Media and News
February 25, 2022

Wilma Haas, Edmonton AB

I was diagnosed with PKD in 1989 when pregnant with my first child (the disease was diagnosed on my first pre-natal ultrasound). My only prior symptom was slightly elevated blood pressure. I had never heard of the disease, and on learning that it is a hereditary disease, I researched its’ prevalence within my family. I come from a large family, as did my father, so I assumed that I would find other PKD incidences within my family: I was wrong. No one in my immediate family or the families of either of my parents have/had a history or diagnosis of PKD. My nephrologist's conclusion is that my PKD was the result of mutation.

After my diagnosis I was monitored regularly by an Edmonton nephrologist (who practices as part of the Renal Clinic at the University of Alberta Hospital). My kidney function remained 'reasonable' for many, many years, and other than being advised to remain on a low sodium diet and agree to take medication to control my blood pressure, no other intervention was advised.

In approximately 2018, my kidney function/eGFR began to seriously decline. I was referred to the Chronic Kidney Clinic (also at the UofA Hospital) and attended a number of information sessions to discuss options for the onset of renal failure. Dialysis was discussed (and the need for preparatory surgeries) as well as transplant and comfort care options. In discussions with my family, I opted for living donor transplant. There are some advantages to coming from a large family!

My husband volunteered to by my living donor. His assessment process began in late 2018 (when my eGFR was approximately 13). My assessment process took eight months. My husband's took longer (about 10 months). My husband was found to be a strong match. The transplant was done pre-emptively in January 2020.

My husband recovered relatively well from surgery. My path was bumpier. I was diagnosed as being in 'early rejection' approximately two months after transplant. This required high dosage IV steroid injections, which unfortunately coincided with (caused?) the onset of glaucoma. I also developed a large lymphocele (fluid collection) beside my new kidney, which raised concerns about potential further rejection episodes. The lymphocele was drained in the hospital twice, yet recurred a third time. My transplant team (transplant surgeon and transplant nephrologist) recommended I undergo a second surgery to correct the cause of the fluid build¬up. That surgery was completed four months after the transplant - in May 2020.

I have recently celebrated my two year "kidney-versary". My kidney function is currently stable and I hope to celebrate many, many more such anniversaries.

My Hope for my Family and the Future of PKD

My sincerest hope for my family is that they be PKD free or if my children should have inherited the disease, that they, like me, not experience significant kidney failure until later in life.

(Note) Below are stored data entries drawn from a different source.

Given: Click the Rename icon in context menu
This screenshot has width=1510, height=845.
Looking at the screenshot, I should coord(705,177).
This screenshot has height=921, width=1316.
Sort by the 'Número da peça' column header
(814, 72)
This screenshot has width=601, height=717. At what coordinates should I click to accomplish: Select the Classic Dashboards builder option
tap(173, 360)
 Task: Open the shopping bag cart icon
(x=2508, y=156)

I also hope that I will have many, many more years of good health and that I will continue to be a meaningful presence in the lives of my children.

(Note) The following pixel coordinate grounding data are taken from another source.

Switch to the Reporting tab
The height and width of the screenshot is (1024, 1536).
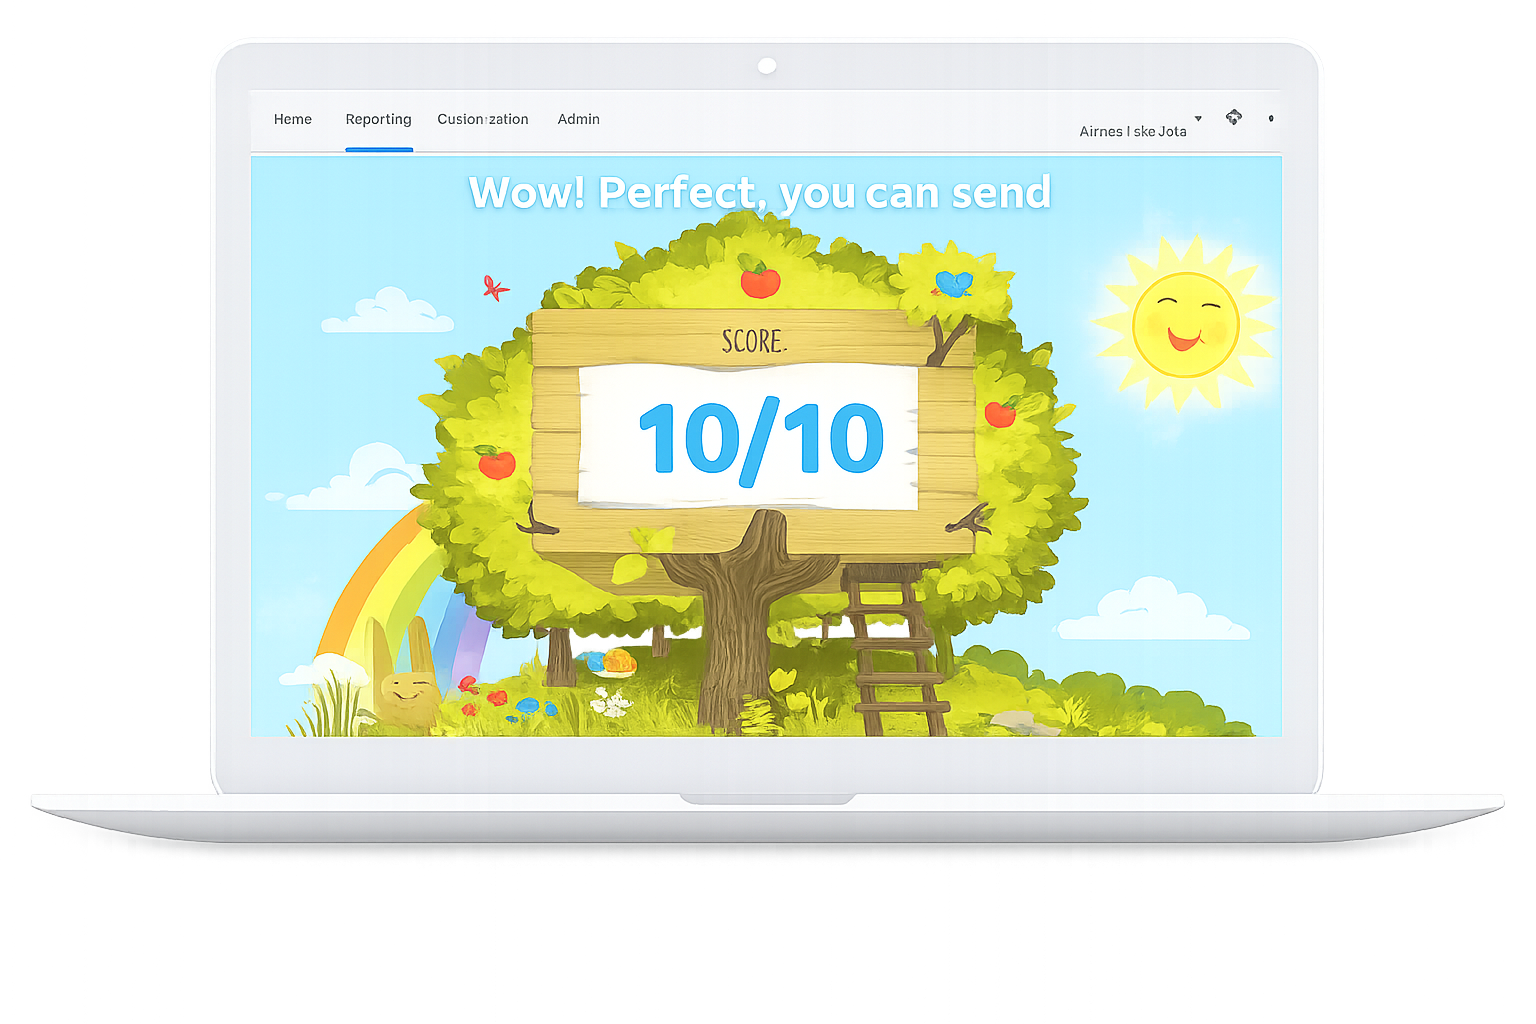(378, 120)
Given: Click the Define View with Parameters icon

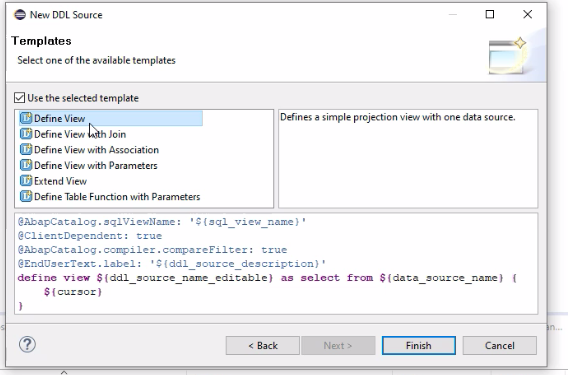Looking at the screenshot, I should [x=26, y=165].
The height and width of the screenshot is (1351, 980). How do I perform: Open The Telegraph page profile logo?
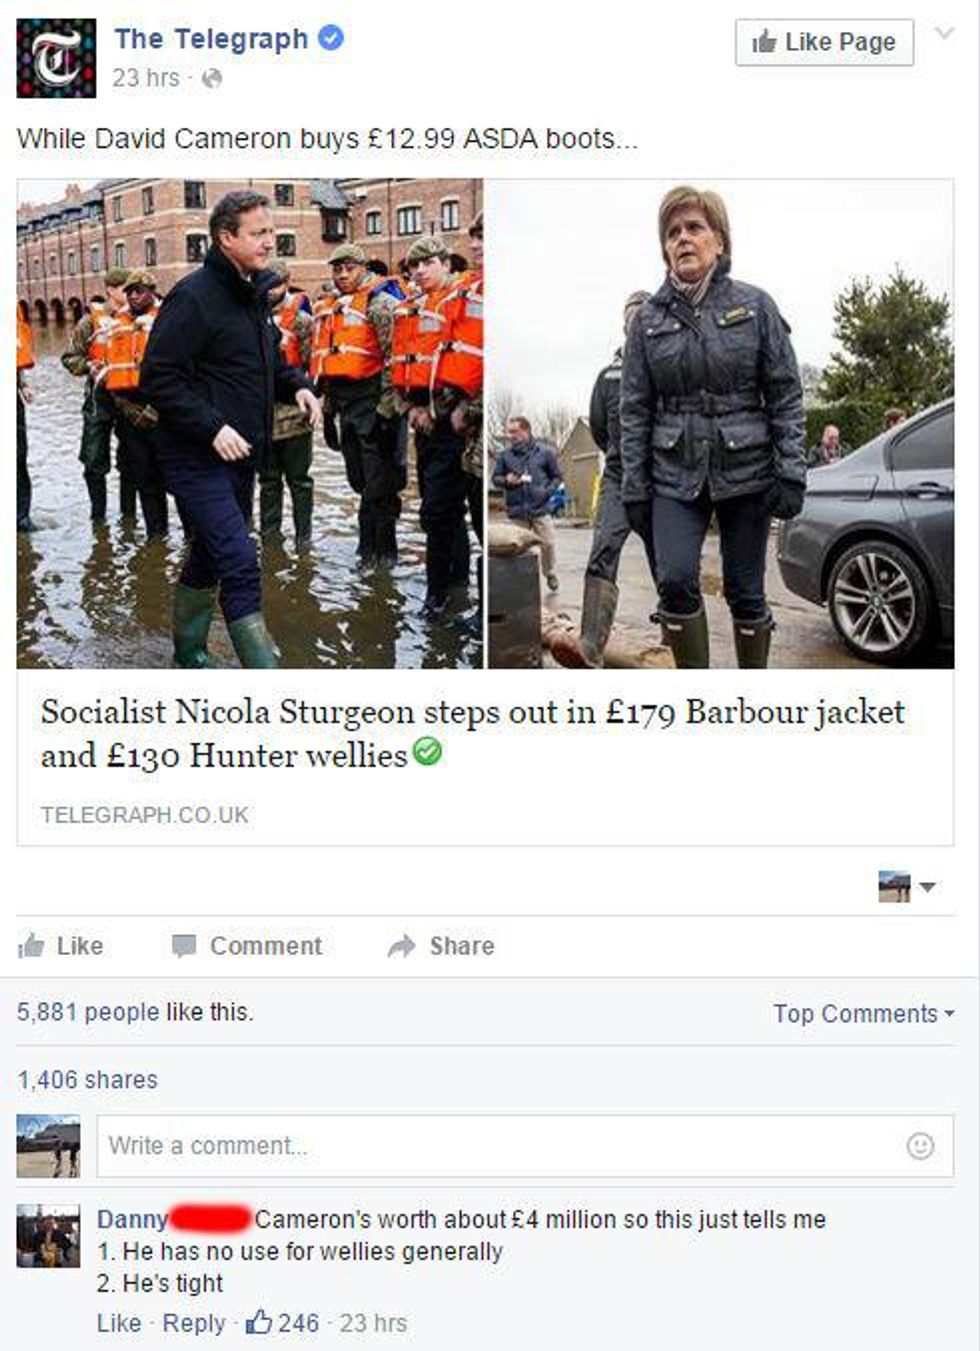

My hope for PKD is, of course, that scientists and researchers identify successful 'cures' for this wretched disease, rather than having to rely on mere treatments to prevent kidney failure, early death and the myriad difficulties associated with having PKD. Failing the discovery of a cure in the near future, my hope is for further improvements in the treatment of PKD. By 'improvements’ I mean less invasive and time-consuming treatments, medication (e.g., immunosuppression drugs, Tolvaptan) regimes with fewer undesirable side effects and new disease risks (e.g., diabetes, virally-related cancers, eye disorders, etc.). Having a sufficient supply of willing (and healthy) organ donors, transplant surgeons and nephrologists are also items on my 'wish list'.